Subnet / CIDR calculator (IPv4 + IPv6)
Enter an address with a CIDR prefix, a netmask, or a wildcard mask. Get the network address, broadcast, usable host range and more, and split the block into smaller subnets. Everything is computed locally in your browser; nothing is sent to a server.

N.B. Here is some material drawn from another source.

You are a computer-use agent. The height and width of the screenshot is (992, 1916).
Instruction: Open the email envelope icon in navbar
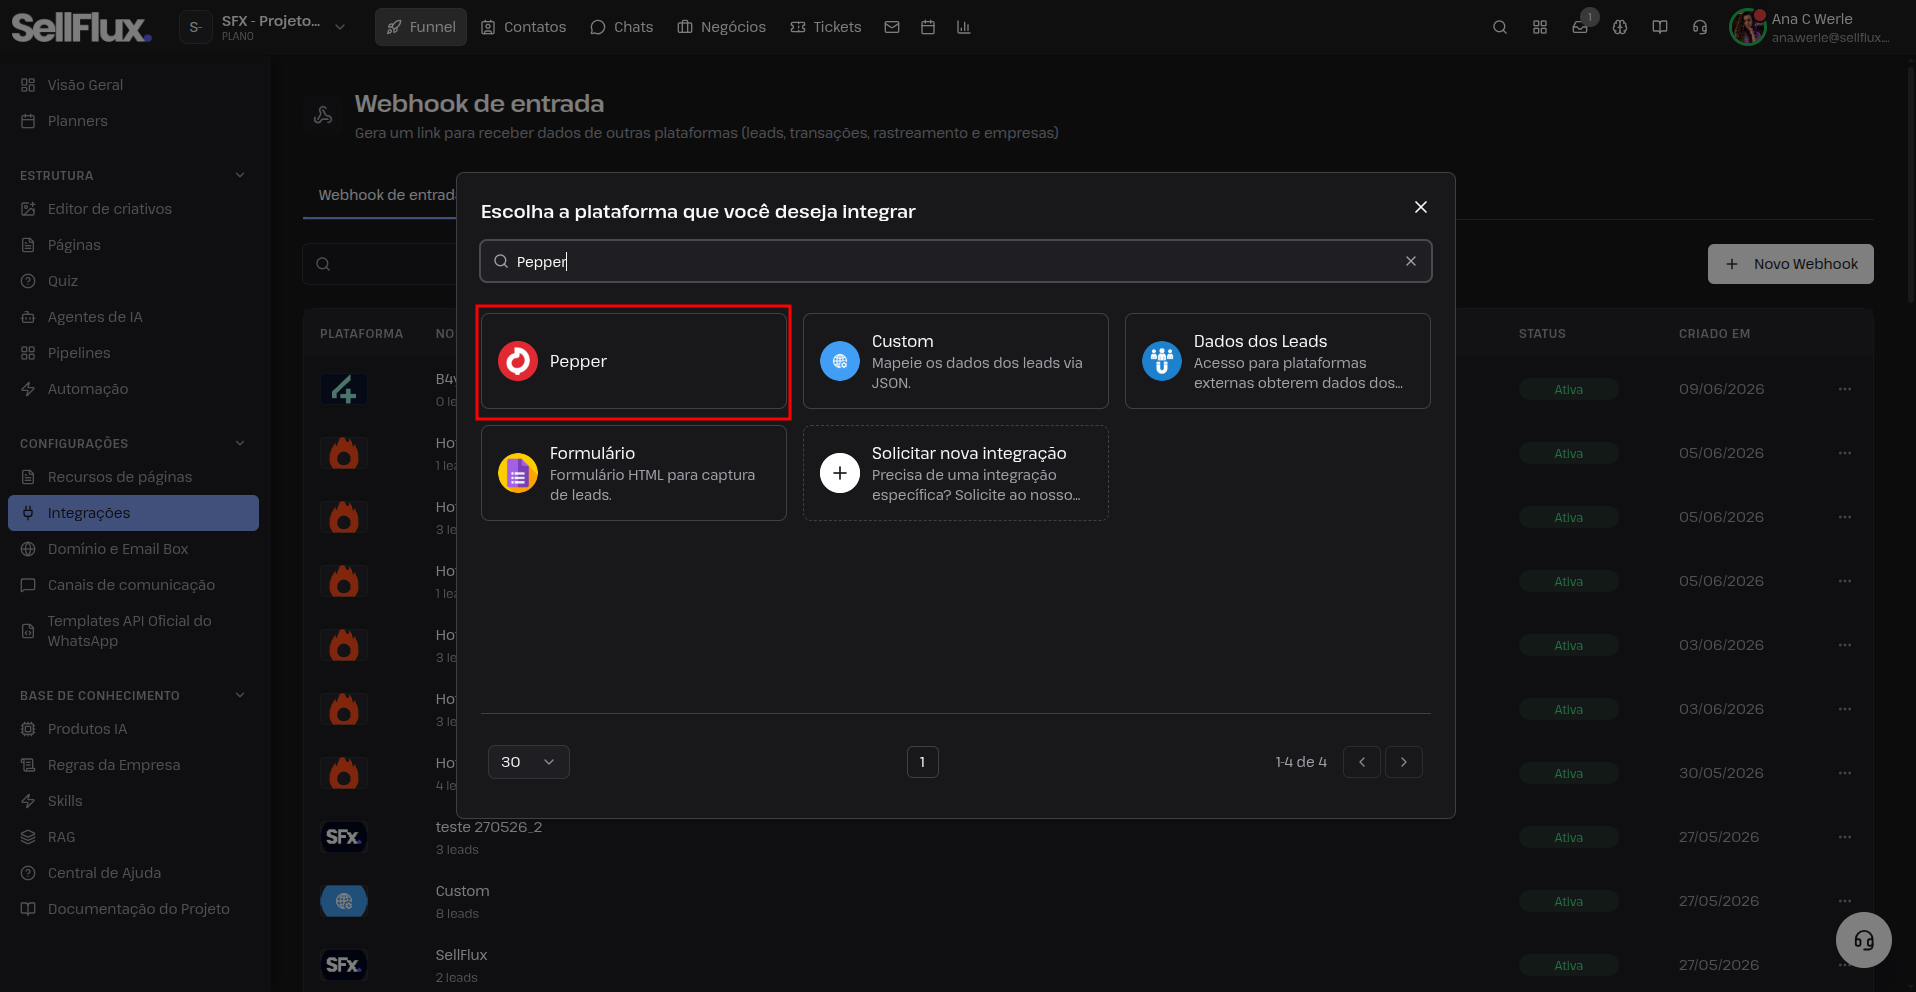pos(892,27)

Accepts CIDR (/24), a dotted netmask
(255.255.255.0) or a wildcard mask
(0.0.0.255) after the address. IPv6 takes a prefix
length. Results update as you type.
Results
Split into smaller subnets
| # | Subnet | Range |
|---|
How it works
An IPv4 address is 32 bits; the prefix length says how many of those
bits name the network and how many are left for hosts. A
/24 keeps 8 host bits, which is 256 addresses: the first
is the network address, the last is the broadcast, and the 254 in
between are usable for hosts. Two special cases:
/31 networks have no broadcast and are used for
point-to-point links (both addresses usable, RFC 3021), and a
/32 is a single host.
IPv6 works the same way with 128 bits, but there is no broadcast
address and subnets are conventionally /64, which leaves
more addresses in one LAN than IPv4 has in total. The wildcard mask
is just the netmask inverted; Cisco ACLs use it, which is why it is
accepted as input here.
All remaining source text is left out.